Avast Faces $14.8 Million Penalty for Data Protection Violations

Avast GDPR Violations

Czech cybersecurity software leader Avast has been hit with a hefty $14.8 million fine by the Czech Republic’s Office for Personal Data Protection (ÚOOÚ) for alleged violations of the European Union’s General Data Protection Regulation (GDPR).

The decision stems from an investigation into how Avast and its subsidiary, Jumpshot, handled data collected from Avast’s antivirus software and browser extensions. The ÚOOÚ determined that in 2019, Avast processed sensitive personal data without user consent and funneled it to Jumpshot, where it was sold to third parties for analytics purposes.

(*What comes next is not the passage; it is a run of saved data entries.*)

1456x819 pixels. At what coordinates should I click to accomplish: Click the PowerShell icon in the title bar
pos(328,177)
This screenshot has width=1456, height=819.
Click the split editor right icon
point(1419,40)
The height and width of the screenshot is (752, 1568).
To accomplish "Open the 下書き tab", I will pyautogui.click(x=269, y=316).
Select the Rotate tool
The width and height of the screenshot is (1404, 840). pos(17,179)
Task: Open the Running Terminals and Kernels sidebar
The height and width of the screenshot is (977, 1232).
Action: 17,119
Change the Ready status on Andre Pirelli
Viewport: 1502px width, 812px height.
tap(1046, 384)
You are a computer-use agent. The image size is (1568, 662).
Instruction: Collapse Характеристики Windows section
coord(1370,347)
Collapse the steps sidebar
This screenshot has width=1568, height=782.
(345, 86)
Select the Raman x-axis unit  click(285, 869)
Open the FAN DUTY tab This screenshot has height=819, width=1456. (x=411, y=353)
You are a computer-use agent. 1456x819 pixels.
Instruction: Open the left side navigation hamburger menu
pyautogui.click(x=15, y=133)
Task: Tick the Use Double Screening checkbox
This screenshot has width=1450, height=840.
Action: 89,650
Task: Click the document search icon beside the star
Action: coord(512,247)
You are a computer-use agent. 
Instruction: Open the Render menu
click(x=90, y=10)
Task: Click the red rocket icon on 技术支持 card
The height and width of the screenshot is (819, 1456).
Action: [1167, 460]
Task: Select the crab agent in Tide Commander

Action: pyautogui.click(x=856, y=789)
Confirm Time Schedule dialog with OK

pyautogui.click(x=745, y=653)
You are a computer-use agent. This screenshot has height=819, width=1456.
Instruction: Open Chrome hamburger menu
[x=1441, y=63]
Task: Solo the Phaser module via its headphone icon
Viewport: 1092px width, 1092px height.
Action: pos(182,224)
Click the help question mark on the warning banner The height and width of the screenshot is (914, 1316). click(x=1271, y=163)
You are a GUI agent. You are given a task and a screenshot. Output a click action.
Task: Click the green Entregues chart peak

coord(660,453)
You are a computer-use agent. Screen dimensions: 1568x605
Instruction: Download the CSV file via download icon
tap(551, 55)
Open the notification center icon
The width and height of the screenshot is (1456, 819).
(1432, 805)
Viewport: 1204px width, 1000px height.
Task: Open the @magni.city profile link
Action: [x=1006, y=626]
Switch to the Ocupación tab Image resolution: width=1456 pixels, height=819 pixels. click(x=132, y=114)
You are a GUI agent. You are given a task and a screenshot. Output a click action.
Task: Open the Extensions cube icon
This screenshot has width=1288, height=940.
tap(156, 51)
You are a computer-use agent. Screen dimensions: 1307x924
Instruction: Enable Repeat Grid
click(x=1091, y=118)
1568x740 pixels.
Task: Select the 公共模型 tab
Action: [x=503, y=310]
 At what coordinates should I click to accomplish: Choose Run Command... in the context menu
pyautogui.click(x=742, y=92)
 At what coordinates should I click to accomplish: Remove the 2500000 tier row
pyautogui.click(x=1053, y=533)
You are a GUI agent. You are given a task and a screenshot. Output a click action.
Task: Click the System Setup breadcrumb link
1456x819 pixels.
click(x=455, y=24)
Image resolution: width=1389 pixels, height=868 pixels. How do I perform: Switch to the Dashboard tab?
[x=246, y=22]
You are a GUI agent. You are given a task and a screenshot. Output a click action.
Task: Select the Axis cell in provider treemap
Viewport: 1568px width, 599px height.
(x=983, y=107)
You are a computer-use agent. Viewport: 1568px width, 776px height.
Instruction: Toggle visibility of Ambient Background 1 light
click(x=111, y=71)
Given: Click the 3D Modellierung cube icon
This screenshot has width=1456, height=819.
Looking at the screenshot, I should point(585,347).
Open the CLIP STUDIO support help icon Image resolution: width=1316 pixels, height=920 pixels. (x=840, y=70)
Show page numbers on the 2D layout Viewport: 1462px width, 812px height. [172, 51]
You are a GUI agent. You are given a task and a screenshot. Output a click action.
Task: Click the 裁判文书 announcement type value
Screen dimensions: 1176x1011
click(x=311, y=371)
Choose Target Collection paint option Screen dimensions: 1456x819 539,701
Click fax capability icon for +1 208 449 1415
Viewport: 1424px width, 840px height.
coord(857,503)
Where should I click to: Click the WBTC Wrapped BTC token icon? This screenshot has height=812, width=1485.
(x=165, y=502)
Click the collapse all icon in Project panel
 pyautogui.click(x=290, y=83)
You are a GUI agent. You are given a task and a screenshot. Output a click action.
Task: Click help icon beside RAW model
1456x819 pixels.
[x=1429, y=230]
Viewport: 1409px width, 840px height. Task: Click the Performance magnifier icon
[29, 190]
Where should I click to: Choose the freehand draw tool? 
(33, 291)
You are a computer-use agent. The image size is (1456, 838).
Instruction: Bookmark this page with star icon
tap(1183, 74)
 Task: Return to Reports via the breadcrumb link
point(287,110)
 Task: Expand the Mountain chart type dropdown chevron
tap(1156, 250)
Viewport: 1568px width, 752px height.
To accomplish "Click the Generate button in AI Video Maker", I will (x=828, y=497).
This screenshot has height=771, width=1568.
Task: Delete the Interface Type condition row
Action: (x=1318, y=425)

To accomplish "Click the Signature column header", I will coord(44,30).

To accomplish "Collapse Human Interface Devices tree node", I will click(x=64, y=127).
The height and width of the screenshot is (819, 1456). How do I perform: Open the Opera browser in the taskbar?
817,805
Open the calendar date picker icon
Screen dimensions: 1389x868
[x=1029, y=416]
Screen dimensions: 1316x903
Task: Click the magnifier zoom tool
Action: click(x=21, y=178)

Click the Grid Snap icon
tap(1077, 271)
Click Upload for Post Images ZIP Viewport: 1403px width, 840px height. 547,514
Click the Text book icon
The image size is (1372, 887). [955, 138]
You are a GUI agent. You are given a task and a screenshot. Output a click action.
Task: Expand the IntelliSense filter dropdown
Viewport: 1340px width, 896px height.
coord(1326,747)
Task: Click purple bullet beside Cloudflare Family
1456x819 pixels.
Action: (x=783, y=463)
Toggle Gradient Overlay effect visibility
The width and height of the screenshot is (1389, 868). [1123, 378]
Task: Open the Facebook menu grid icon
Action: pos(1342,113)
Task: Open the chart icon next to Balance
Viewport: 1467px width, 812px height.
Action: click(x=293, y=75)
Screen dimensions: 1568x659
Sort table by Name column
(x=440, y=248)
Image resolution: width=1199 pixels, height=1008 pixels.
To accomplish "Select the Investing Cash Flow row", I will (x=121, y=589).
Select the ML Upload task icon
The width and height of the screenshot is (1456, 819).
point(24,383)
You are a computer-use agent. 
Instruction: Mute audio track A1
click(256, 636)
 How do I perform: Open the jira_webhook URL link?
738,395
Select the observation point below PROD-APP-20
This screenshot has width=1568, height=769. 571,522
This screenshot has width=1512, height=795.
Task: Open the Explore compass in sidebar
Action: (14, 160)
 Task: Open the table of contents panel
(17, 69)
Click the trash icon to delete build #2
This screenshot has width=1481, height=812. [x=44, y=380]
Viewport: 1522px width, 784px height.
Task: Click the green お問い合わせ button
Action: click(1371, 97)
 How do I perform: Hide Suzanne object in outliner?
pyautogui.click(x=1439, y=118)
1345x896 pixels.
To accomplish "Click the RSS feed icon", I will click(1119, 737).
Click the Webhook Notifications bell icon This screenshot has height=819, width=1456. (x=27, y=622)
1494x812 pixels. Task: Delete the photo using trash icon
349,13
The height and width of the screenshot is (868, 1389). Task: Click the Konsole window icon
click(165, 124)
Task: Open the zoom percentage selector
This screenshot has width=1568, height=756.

This extensive data set, affecting over 100 million users, could potentially reveal private details such as browsing habits, interests, location, and financial status.

At the core of the issue is Avast’s claim that it employed reliable anonymization techniques. The ÚOOÚ concluded that, in practice, this approach failed to guarantee full user privacy, as some data could still link back to individuals. This contradicts the core principles of the GDPR, which requires clear user consent and robust data protection measures.

The ÚOOÚ emphasized that as a cybersecurity company promoting data protection tools, Avast should uphold the highest privacy standards. This fine sends a strong message that even industry leaders will face consequences for failing to rigorously prioritize user privacy.

This isn’t the first time Avast’s data collection practices have drawn fire. In February 2024, the company settled similar allegations with the U.S. Federal Trade Commission, agreeing to pay $16.5 million. These back-to-back incidents underscore the growing global focus on corporate data ethics.

In a statement, Avast expressed disagreement with the conclusions drawn by the ÚOOÚ, indicating that it’s considering further legal action. The company also underscored its commitment to data protection and pledged to improve its privacy practices.

The Avast case highlights the increasingly stringent enforcement of data privacy regulations. Companies, particularly those with a large digital footprint, must make user consent and data protection central to their operations. Failure to do so carries significant financial and reputational risks.